Il agrandit la taille de la propriété et de son usine, et fait construire en 1827 un moulin à vent pour réaliser des broyages d'appoint lors des alizés. Celui-ci sera ensuite abandonné au profit des machines à vapeur[5].
A la mort de Jean-Baptiste Laurent Fréon en 1833, l'exploitation, estimée à 360 000 Francs, est rachetée par sa sœur Marie Geneviève Élisabeth Fréon (1777-1858), grande fortune sucrière de l'île, et par son mari Paul Charles Auguste Sicre de Fontbrune (1759-1840). Ils conservent la plantation pendant 10 ans.
Famille de Lory
[modifier | modifier le code]En 1843, la famille de Lory des Landes acquiert la propriété qui, en 1847, compte encore 244 esclaves[6]. Une de leurs esclaves, Toinette (1798-1860), est restée célèbre. Elle dispose de la seule tombe de captif connue de Saint-Denis, et celle-ci se trouve dans une zone réservée aux familles bourgeoises de la ville. Son parcours est un témoignage intéressant de la complexité de l'histoire de l'esclavage à La Réunion[7].
Entre 1843 et 1848, les Lory agrandissent la plantation, qui passe de 177 ha à 250 ha[4], s'étendant ainsi du battant des lames au sommet des montagnes. La maison des maîtres est également agrandie pour en faire un rendez-vous de chasse avec l’adjonction de 4 autres pièces obtenue par le comblement des varangues Est et Ouest, couvertes à leur tour en bardeaux, et la construction à l’arrière des chenils et des écuries[5].
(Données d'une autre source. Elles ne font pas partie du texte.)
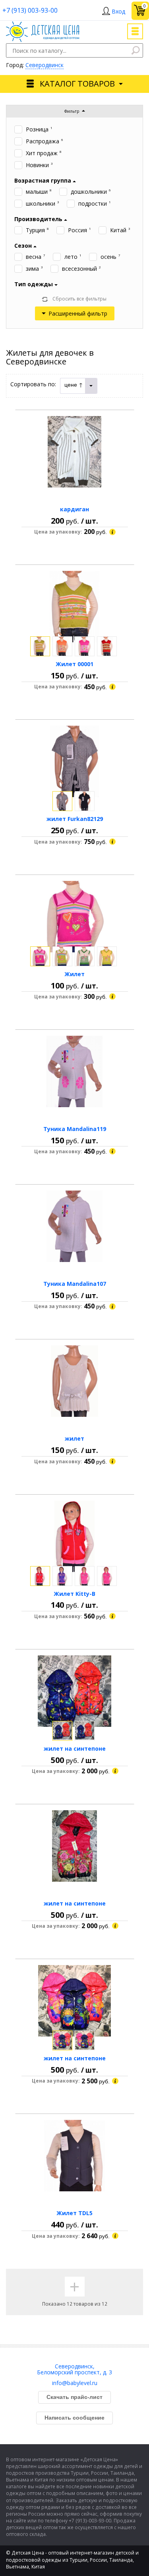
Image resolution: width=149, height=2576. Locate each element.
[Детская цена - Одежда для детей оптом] (42, 25)
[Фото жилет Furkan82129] (74, 761)
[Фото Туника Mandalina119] (74, 1071)
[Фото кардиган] (74, 451)
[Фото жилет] (74, 1381)
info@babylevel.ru (74, 2383)
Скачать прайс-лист (74, 2397)
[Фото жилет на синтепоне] (74, 1691)
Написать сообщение (74, 2417)
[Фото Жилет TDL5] (74, 2155)
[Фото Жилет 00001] (74, 606)
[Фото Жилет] (74, 916)
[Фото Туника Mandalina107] (74, 1226)
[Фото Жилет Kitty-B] (74, 1536)
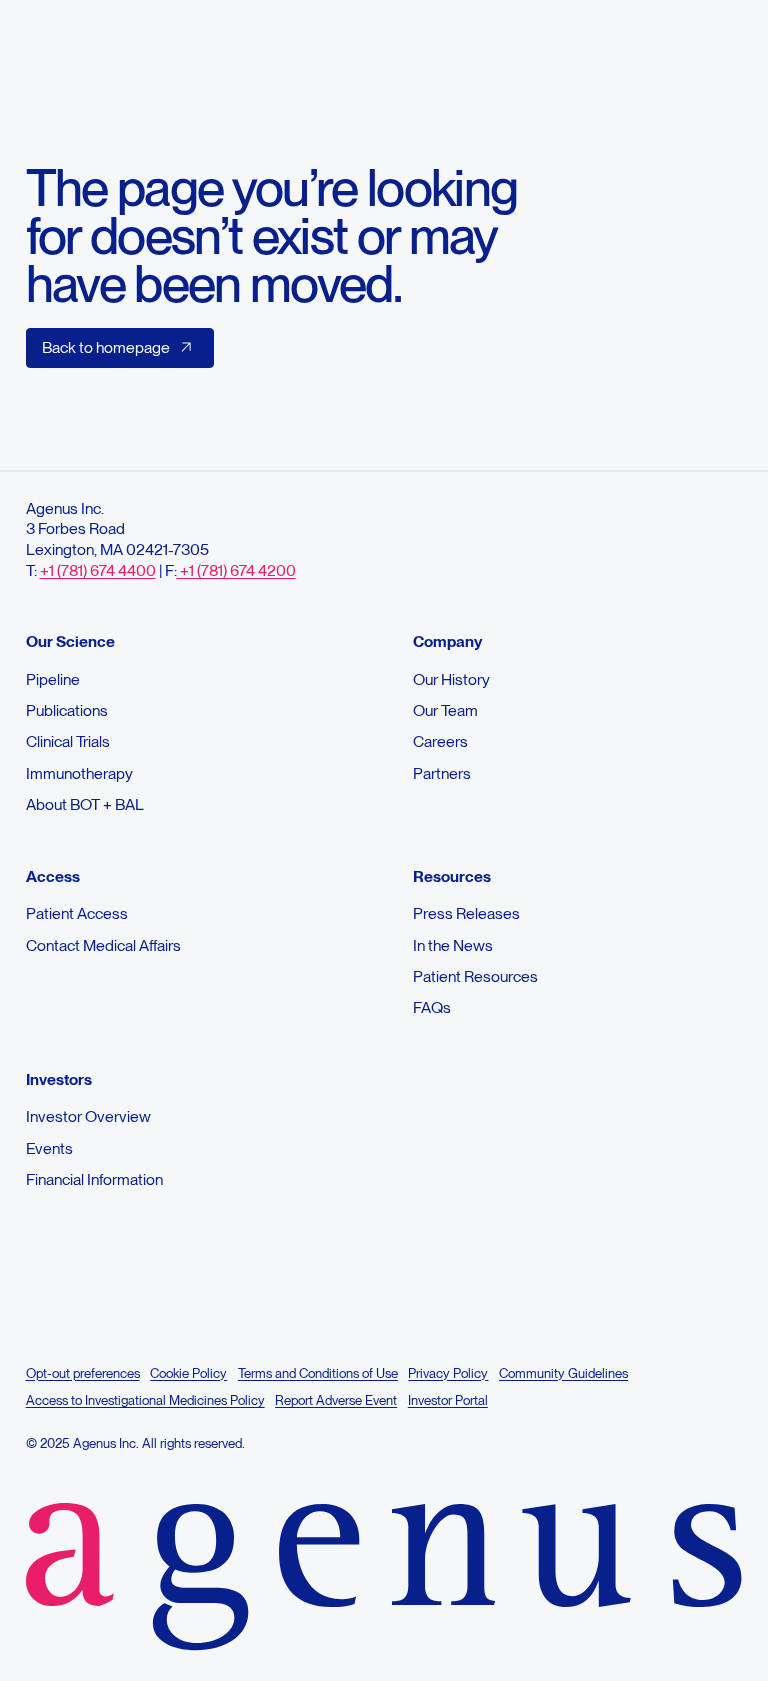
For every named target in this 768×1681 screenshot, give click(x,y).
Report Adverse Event (336, 1400)
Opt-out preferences (83, 1373)
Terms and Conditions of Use (318, 1373)
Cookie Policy (188, 1373)
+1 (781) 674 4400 (98, 570)
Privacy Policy (448, 1373)
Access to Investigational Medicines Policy (145, 1400)
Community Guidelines (563, 1373)
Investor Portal (448, 1400)
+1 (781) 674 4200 (236, 570)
Abolition de l'esclavage et déclin de l'habitation
[modifier | modifier le code]Sous la Deuxième République, un décret abolit définitivement l'esclavage en 1848. Il s'accompagne toutefois de l'indemnisation des propriétaires esclavagistes[8]. À titre d'exemple, Jules de Lory des Landes touche ainsi, en 1849, la somme de 32 785 Francs-or en compensation du préjudice financier causé par l'affranchissement de ses esclaves[9].
L'abolition entraine un départ des travailleurs captifs des plantations. Pour faire face à ce manque de main-d’œuvre, les planteurs se tournent vers le système de l'engagisme pour s'approvisionner en travailleurs agricoles, originaires principalement d'Inde (Malbars), et dans une moindre mesure de l’Afrique et de Madagascar[10].
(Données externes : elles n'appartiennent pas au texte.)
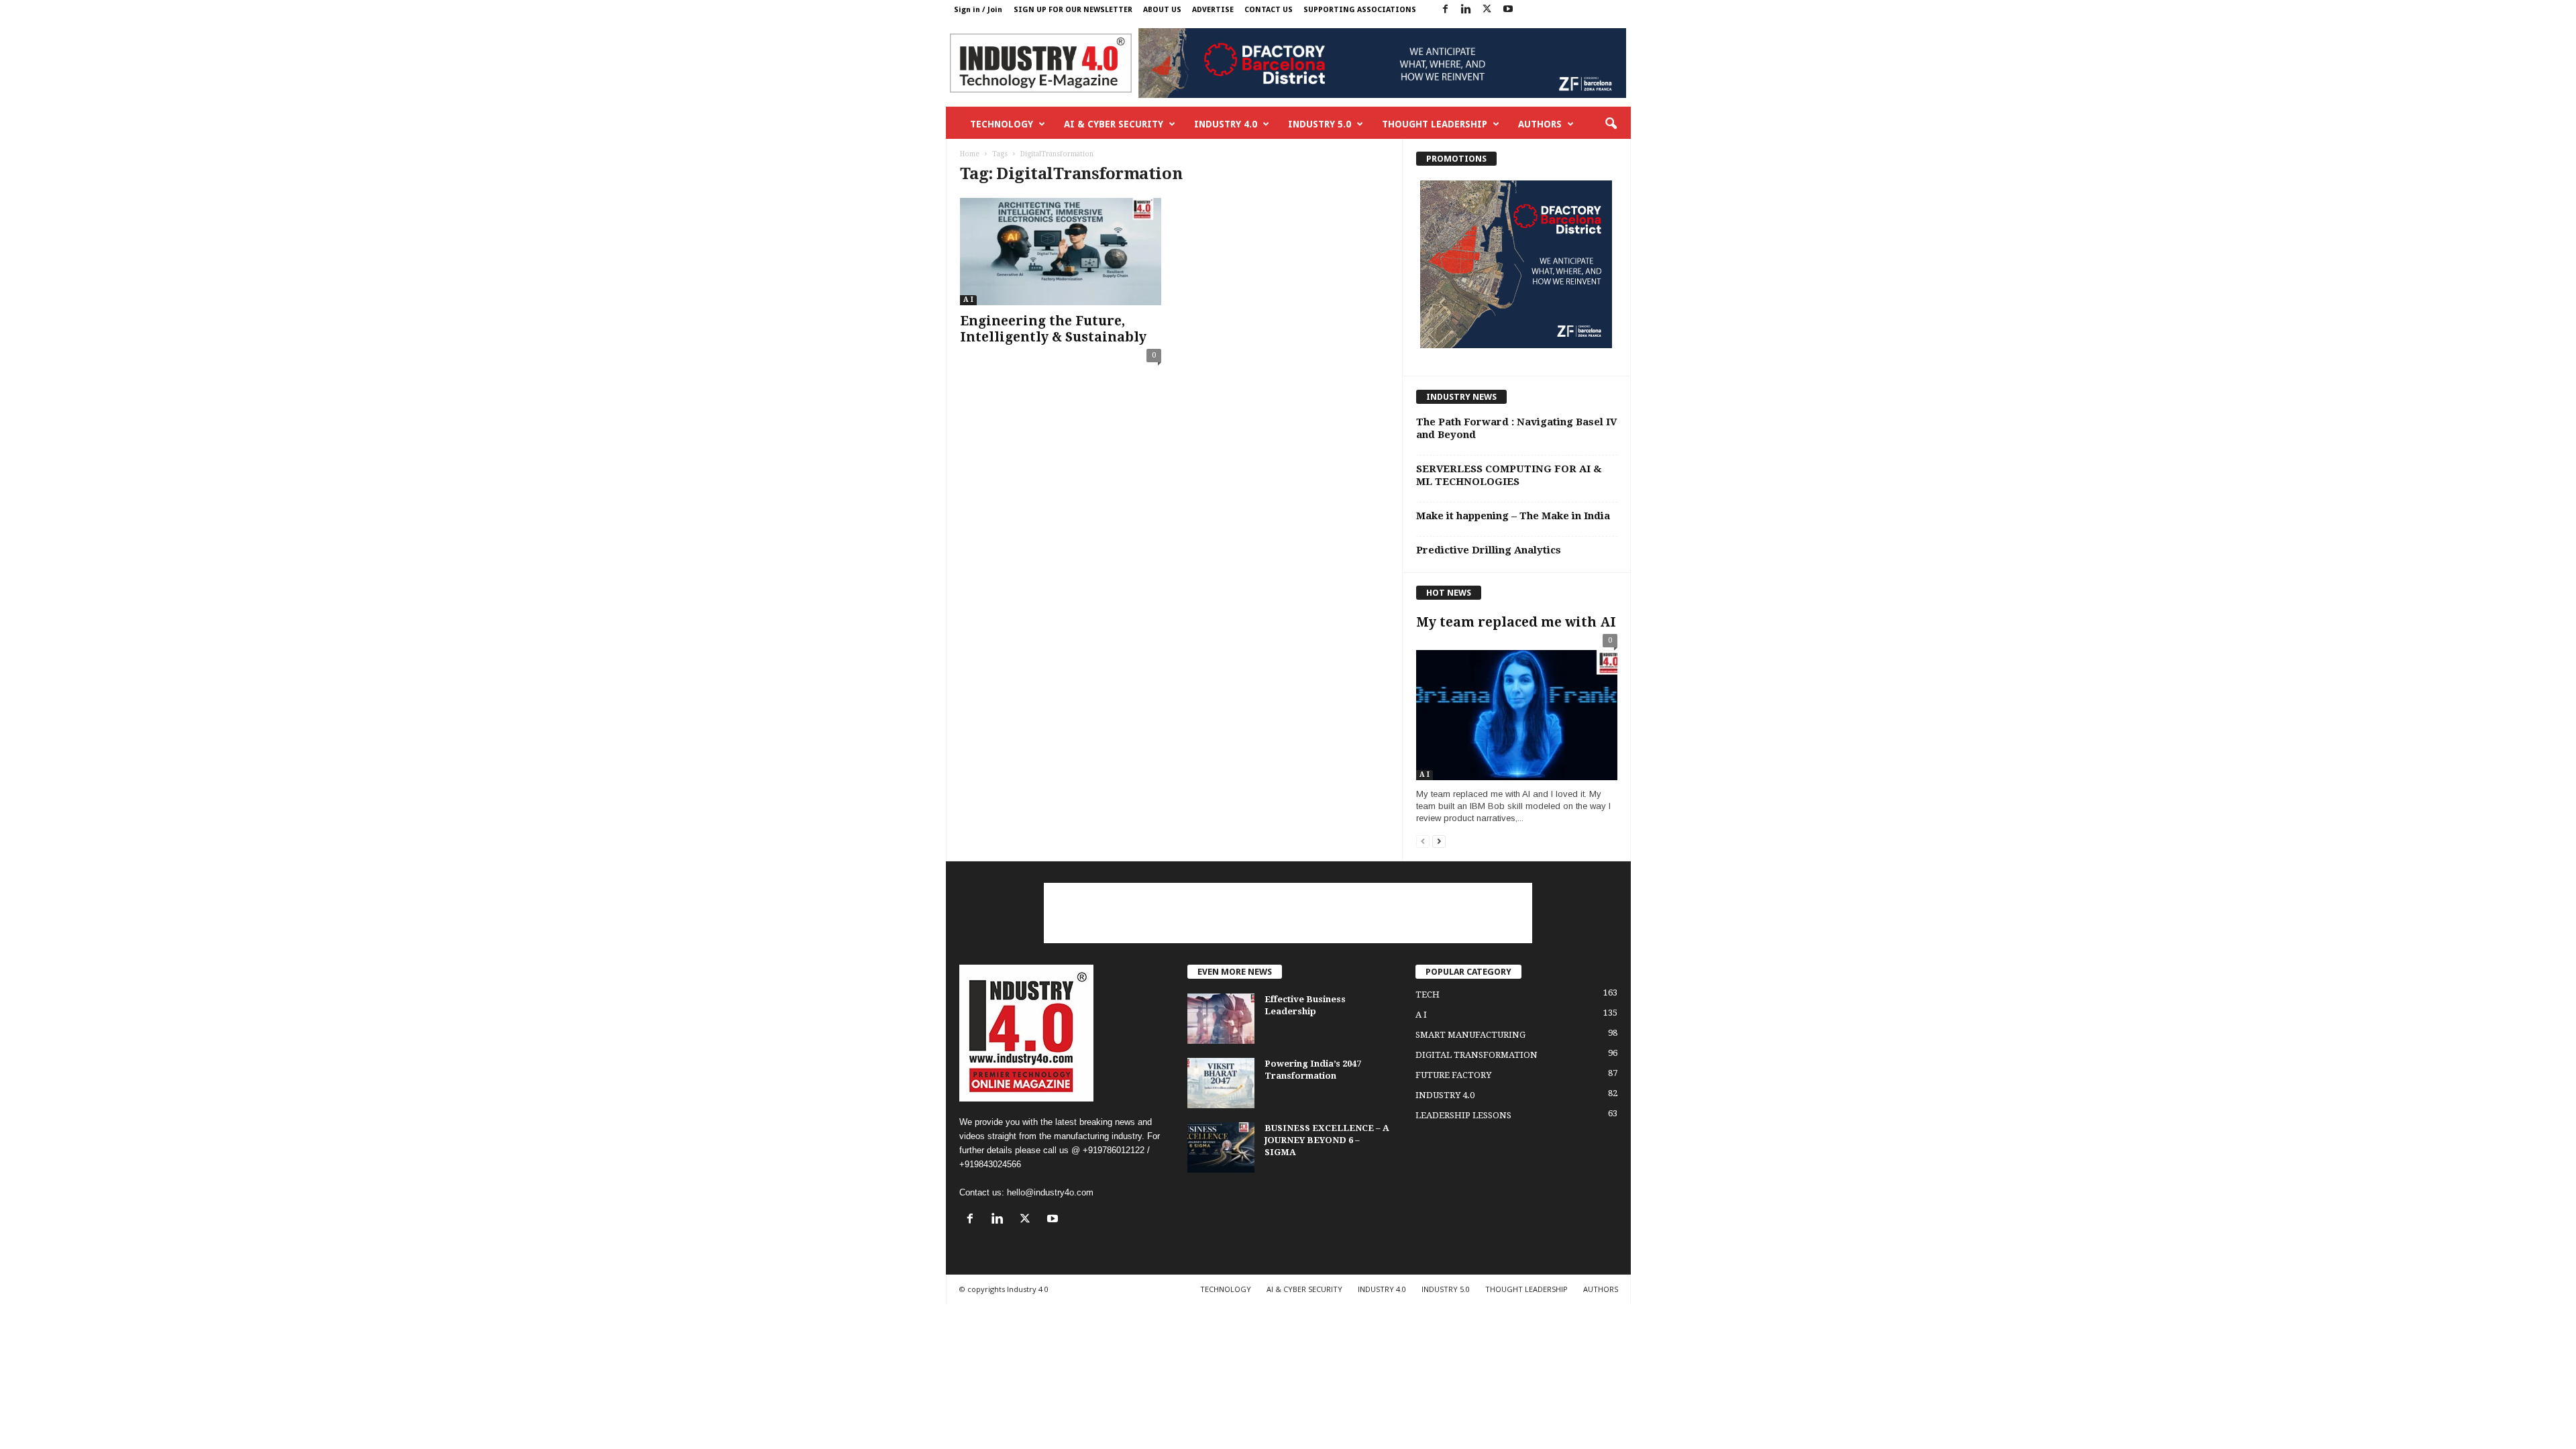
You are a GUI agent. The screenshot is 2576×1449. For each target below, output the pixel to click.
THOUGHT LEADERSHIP (1434, 124)
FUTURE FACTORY (1453, 1075)
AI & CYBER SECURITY (1113, 124)
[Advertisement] (1288, 913)
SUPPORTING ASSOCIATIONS (1359, 9)
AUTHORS (1540, 124)
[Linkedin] (1466, 9)
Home (969, 154)
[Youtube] (1508, 9)
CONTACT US (1268, 9)
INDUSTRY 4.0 (1225, 124)
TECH (1427, 994)
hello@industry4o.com (1050, 1192)
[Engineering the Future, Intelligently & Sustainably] (1060, 251)
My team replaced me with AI (1516, 622)
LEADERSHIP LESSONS (1463, 1115)
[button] (1610, 124)
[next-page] (1439, 841)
En 1852, sur les 316 hectares du domaine, 49% est cultivé en canne à sucre, 12% en manioc pour nourrir les travailleurs et les engagés, 6% en embrevades pour nourrir les animaux, et le reste (33%) est laissé en repos et en jachère[4].
À partir de 1860, La Réunion passe d'une extraordinaire euphorie, à un moins extraordinaire marasme financier. 1859 marque la première baisse des prix du sucre. Cette chute est due au développement de l'industrie de la betterave sucrière en métropole, combiné à l'ouverture du canal de Suez qui court-circuite l'itinéraire par le cap de Bonne-Espérance. De 130 en 1858, le nombre d'usines tombe à 90 dix ans plus tard, 55 en 1893, 35 en 1903, 20 en 1915. L'usine du chaudron ne résistera pas à cette crise.
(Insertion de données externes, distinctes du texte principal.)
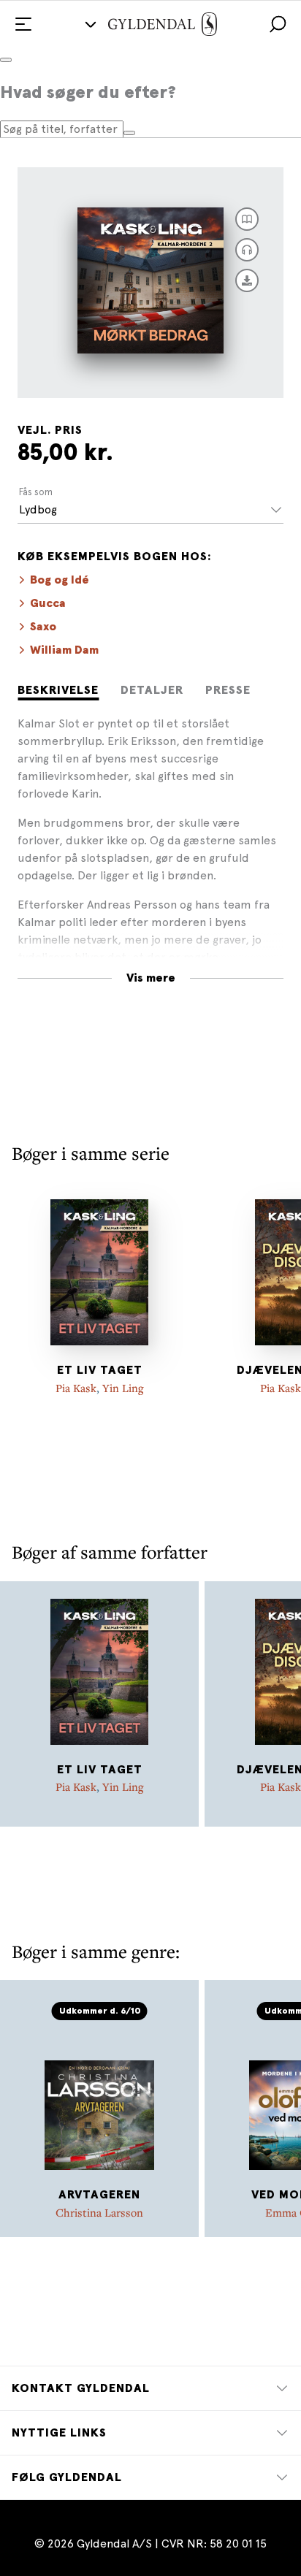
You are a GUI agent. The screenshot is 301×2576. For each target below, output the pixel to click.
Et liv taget (99, 1370)
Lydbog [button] (38, 509)
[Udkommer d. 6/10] (99, 2097)
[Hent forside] (247, 280)
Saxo (43, 626)
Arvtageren (99, 2195)
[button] (277, 24)
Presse (228, 690)
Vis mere (150, 978)
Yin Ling (123, 1387)
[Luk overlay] (6, 60)
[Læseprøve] (247, 219)
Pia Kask (76, 1387)
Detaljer (152, 690)
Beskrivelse (58, 690)
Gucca (48, 603)
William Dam (64, 650)
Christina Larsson (99, 2212)
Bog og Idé (59, 580)
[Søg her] (129, 133)
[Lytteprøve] (247, 249)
Quand en 1897, le Domaine du Chaudron est acquis par les époux Pierre Bellier de Villentroy, il compte 112 hommes d’effectif, et 100 fermiers créoles travaillant sur l’exploitation et logés sur place[5].
Le Chaudron au XXe siècle
[modifier | modifier le code]En 1905, l'exploitation est rachetée par Xavier Sicre de Fontbrune, dont les ancêtres avaient été propriétaires de la plantation. La maison de maître est alors constituée de 10 appartements, un office, une petite réserve et la grande varangue[5]. Sicre de Fontbrune conserve la propriété jusqu'en 1918, date à laquelle ses 400 hectares sont acquis par Charles André Maureau, qui donne à la demeure sa configuration définitive[11]. Agrandie, elle est équipée d'une cuisine en pierres séparée du reste du bâtiment par un sas extérieur. Le toit initial est également rehaussé d’un terrasson afin de résoudre les problèmes d’étanchéité dus à la conception de l’ancienne charpente[5].
Lui succèdent son fils Charles (1902-1992), qui eut trois garçons (dont Hervé Maureau, qui fut conseiller général du 8ème canton de Saint-Denis) et sa sœur, Mary, qui épousa Maurice Le Clézio (de l’Île Maurice)[11].
Entre les deux guerres, outre la canne à sucre, dont la culture persiste jusque dans les années 60, le domaine vit de l’exploitation des filaos, de cultures vivrières (ambrevades, légumes) et de divers élevages, dont un élevage d’oiseaux. Le personnel du domaine se composait de cuisinières, de femmes de chambre, de palefreniers (pour les soins aux chevaux) et de très nombreuses familles de colons[11].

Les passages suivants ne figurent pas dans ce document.